As the mediation talks resume in Minnesota with radio silence from each side — as violation of Judge Susan Nelson’s gag order could have meaningful consequences – let’s take a break from courtroom football and look the group of people that Jerry Maguire and Arliss made famous: player agents. There may be no group of people, besides the players themselves, wishing harder for a new CBA. As a former agent myself, I understand their plight (but don’t “feel their pain”).
Ungoverned and unfettered
The NFLPA regulates NFL player agents, although only in their former role as a union.
The NFLPA – union version – certified agents to negotiate with NFL teams. Each year, aspiring agents apply, pay the application fee ($1650), submit to background checks, sit for a test in July and (hopefully) then are set free to represent players. In 2010, there were 160 new agents added to the existing 825 NFL player agents.

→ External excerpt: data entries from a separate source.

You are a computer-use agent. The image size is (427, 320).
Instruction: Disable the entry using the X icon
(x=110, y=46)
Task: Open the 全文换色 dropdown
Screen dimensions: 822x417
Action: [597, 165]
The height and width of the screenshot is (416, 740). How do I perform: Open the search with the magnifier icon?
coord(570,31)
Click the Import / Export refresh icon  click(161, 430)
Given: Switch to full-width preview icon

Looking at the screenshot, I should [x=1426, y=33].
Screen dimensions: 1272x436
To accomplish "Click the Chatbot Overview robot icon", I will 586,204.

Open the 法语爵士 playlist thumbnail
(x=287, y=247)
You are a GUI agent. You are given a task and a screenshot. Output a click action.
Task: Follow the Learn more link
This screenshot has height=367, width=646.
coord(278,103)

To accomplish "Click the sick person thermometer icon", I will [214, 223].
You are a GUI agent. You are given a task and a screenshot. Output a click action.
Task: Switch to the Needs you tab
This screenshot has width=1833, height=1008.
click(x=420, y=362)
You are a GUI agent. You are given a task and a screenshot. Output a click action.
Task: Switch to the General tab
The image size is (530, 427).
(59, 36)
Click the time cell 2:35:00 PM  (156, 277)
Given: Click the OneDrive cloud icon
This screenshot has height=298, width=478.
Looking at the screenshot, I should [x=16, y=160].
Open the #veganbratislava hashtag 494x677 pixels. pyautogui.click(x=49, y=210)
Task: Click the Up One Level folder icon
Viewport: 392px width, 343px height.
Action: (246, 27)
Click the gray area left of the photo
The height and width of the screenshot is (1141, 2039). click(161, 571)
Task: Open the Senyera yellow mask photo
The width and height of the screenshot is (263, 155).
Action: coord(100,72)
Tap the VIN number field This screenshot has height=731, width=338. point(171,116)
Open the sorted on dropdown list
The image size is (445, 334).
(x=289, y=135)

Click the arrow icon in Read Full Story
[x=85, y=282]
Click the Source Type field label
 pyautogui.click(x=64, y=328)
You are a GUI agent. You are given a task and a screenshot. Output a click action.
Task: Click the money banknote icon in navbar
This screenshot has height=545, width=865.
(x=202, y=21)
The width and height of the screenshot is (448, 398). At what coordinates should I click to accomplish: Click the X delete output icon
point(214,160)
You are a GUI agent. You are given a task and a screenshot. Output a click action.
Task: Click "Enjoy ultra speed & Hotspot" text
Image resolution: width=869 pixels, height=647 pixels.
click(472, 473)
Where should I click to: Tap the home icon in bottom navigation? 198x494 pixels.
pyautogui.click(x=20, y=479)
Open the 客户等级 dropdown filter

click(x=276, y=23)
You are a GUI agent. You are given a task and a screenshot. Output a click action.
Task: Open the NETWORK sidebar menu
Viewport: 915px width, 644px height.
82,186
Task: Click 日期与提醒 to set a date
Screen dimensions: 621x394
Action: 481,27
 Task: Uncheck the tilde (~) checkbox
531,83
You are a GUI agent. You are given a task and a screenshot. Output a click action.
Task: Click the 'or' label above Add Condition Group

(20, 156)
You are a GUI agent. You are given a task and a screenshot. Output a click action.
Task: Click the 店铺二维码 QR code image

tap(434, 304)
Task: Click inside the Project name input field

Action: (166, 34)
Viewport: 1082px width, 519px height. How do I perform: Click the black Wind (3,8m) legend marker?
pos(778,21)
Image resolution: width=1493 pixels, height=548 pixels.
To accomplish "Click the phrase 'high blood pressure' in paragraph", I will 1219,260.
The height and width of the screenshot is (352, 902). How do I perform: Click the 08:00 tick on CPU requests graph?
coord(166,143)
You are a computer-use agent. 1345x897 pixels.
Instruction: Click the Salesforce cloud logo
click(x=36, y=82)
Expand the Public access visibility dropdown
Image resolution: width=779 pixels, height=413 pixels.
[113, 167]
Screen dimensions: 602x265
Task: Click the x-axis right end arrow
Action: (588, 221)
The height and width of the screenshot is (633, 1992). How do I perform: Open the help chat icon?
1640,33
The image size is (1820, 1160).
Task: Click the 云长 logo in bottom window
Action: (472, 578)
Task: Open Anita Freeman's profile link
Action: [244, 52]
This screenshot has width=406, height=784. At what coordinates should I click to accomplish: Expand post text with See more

Beyond the entrance requirements, the NFLPA — union version — had authority to discipline agents who ran afoul of regulations such as the “Junior rule” limiting contact between agents and underclassmen. It also provided arbitration for agents seeking to recover fees against players and/or other agents.
The union’s decertification means there is no governing body for agents. There are neither rules – nor enforcement of rules — on contacting active or future players, poaching players from other agents, paying players or other unscrupulous conduct. Free from any governance from the former union, it is the Wild West for agents now in an already-cutthroat business.
As in any year, potential draft picks lean on agents for financial assistance this time of year. The lockout has no effect on that. Agents foot the bill for pre and post-Combine training, costing up to $50,000 during the long offseason.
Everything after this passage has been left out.